*Tasks and exercises*:
1: Set down everything from "Perhaps the most" down to "from a film." in the review of 12 Years A Slave below.
2: According to the review of 12 Years A Slave below, how long did it take the writer to get through the film?

*Selected text*:
-- Start --
But I don't think any film or series has been more difficult for me to watch than 12 Years A Slave (2013). It took me two days to get through it, and I'm surprised I did (I simply cannot watch people being tortured, even if it's "just a movie.")

SPOILERS

Perhaps the most amazing thing about this film is that, for a couple of hours, it made *me* a slave. From the time Solomon Northup woke up in chains, up until the time when I was mercifully allowed to see Brad Pitt (a character who I've never been so relieved to see in a movie), I was immersed in sheer Hell. It was as close to a visceral reaction as I've ever had from a film.

This movie is tough, tough going, and spares nothing in terms of brutality. I have never wanted to jump through a movie screen, and choke the living shit out of people, as much as I wanted to with 12 Years A Slave.
-- End --
*Recorded data*:
-- Start --
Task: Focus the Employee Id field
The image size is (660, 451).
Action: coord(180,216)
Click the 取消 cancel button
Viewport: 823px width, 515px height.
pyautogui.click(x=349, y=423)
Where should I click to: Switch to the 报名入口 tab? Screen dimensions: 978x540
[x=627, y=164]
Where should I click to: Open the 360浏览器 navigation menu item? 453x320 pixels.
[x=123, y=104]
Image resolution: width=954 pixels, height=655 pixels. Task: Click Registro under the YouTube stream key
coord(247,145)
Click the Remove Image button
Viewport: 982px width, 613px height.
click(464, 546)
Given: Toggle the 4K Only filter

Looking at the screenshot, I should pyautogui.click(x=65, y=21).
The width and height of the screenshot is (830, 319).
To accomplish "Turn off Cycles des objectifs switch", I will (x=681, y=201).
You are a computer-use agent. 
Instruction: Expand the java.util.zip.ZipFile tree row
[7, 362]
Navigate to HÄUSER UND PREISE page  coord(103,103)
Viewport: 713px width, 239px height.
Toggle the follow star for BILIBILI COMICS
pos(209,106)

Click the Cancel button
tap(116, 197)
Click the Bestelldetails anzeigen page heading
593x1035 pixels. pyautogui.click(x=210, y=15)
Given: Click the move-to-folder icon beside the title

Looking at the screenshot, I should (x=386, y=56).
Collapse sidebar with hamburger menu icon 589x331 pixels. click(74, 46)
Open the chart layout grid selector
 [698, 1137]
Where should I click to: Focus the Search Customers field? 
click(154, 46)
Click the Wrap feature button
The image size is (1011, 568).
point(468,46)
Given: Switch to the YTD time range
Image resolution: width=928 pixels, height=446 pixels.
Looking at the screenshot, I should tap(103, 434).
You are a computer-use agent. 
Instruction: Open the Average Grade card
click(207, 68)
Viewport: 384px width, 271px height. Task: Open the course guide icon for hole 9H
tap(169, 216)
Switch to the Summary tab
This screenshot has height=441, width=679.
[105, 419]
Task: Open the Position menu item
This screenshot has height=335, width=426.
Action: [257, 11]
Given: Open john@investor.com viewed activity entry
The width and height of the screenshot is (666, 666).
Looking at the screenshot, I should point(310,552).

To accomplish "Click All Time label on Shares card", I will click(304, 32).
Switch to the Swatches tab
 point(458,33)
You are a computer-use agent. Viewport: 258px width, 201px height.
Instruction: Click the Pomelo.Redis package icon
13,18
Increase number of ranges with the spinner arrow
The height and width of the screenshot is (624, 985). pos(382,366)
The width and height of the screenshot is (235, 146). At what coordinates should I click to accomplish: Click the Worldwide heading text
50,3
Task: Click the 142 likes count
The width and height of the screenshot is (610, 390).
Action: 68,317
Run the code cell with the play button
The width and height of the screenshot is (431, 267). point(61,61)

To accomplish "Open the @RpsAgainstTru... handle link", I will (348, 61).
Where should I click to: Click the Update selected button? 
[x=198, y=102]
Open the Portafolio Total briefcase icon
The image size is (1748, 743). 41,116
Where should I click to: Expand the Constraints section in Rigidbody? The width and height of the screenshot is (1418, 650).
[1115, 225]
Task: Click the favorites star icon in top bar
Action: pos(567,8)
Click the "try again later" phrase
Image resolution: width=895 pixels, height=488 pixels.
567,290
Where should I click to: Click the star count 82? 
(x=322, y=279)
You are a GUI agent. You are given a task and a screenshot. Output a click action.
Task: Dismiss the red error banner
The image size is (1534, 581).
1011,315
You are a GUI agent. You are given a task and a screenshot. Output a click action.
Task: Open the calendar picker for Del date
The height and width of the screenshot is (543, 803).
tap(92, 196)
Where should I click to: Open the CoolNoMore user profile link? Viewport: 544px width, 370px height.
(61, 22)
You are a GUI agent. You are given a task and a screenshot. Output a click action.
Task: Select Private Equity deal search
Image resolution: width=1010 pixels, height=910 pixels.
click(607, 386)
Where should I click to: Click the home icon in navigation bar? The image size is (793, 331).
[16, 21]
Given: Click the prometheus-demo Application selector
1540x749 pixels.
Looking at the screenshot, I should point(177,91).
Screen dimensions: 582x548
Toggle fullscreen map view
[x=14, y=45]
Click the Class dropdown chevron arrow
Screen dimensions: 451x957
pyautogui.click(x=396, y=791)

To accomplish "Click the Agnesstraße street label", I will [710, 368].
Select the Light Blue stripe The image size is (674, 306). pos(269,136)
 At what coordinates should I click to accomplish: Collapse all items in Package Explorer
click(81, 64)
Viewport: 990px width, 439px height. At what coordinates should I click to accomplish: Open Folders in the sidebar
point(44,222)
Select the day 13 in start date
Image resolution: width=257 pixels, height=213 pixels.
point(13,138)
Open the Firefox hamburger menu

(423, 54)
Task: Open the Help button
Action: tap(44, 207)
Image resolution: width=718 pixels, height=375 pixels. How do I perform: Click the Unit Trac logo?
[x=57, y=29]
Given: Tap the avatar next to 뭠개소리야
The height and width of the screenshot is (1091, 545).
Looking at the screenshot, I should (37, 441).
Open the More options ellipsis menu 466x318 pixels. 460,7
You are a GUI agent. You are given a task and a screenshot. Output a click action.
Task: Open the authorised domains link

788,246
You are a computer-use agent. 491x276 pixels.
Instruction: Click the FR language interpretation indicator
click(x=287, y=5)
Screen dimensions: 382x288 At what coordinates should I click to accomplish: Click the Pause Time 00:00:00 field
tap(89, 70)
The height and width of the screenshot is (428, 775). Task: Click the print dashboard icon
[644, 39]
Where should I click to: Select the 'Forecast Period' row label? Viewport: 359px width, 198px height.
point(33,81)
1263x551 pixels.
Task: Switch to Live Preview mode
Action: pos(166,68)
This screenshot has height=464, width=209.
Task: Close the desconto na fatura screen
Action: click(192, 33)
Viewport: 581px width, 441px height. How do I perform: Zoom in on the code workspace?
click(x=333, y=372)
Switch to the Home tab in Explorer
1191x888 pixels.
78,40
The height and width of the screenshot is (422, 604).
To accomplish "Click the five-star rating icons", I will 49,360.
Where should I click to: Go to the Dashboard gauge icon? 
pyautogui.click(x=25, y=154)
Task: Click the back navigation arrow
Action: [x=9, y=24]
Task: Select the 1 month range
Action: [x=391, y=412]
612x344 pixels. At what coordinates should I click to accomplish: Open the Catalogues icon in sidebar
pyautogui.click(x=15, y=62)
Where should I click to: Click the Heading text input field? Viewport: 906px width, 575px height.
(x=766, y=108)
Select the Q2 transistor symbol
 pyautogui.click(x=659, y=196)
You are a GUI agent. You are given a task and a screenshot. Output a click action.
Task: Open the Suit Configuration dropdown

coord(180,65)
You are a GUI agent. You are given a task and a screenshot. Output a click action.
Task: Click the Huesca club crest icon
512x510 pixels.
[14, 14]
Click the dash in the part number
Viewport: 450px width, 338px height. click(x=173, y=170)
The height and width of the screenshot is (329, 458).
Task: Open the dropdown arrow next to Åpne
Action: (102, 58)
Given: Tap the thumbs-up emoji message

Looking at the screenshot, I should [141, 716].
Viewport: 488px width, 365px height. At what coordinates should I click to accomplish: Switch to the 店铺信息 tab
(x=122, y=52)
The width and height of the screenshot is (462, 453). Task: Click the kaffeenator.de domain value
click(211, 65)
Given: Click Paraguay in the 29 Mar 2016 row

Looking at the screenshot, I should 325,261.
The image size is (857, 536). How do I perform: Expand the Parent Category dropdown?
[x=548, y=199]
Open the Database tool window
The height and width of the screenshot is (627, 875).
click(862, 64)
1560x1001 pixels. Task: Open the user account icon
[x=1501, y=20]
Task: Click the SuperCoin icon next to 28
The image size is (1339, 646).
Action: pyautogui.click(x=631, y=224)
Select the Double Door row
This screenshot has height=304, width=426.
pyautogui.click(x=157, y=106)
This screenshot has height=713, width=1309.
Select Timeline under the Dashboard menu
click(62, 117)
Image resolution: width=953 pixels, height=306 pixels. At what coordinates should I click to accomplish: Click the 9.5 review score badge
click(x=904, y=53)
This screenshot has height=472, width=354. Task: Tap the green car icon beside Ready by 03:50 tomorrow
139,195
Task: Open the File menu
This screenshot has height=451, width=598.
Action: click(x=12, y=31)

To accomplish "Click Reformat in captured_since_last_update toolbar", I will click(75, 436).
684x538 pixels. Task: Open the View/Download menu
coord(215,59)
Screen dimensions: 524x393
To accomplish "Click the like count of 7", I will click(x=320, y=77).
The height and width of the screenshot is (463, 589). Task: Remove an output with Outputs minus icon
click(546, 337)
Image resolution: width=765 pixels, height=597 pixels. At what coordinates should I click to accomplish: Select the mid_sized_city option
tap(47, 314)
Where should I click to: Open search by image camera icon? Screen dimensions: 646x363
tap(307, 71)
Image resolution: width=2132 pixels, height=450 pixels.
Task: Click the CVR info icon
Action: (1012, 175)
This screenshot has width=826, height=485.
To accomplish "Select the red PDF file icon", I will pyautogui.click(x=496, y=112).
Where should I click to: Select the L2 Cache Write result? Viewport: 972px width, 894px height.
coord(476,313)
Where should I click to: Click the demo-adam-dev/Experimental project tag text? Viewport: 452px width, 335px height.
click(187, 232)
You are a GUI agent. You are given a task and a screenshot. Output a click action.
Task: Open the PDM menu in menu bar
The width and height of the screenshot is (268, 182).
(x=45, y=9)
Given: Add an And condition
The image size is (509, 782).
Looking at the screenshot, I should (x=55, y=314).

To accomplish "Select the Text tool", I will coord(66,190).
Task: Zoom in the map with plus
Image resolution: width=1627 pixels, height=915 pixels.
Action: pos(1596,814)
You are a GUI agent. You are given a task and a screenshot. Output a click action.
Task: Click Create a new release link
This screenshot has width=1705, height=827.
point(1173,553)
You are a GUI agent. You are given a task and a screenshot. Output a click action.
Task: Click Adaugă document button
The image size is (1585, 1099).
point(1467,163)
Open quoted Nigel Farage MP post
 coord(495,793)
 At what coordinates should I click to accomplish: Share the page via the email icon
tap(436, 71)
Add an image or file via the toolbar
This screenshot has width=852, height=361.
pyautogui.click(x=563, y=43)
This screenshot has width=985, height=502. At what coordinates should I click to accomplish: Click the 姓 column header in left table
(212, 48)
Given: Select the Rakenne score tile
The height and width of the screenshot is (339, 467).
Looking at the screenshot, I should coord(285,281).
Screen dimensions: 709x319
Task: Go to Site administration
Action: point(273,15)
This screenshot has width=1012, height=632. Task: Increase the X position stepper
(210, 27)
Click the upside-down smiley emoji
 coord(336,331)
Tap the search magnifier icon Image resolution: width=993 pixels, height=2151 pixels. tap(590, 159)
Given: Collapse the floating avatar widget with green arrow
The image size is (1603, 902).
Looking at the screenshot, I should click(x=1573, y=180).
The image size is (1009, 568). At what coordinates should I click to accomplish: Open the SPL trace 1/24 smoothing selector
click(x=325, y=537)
-- End --
*Exercise solutions*:
1:
Perhaps the most amazing thing about this film is that, for a couple of hours, it made *me* a slave. From the time Solomon Northup woke up in chains, up until the time when I was mercifully allowed to see Brad Pitt (a character who I've never been so relieved to see in a movie), I was immersed in sheer Hell. It was as close to a visceral reaction as I've ever had from a film.

2: Two days.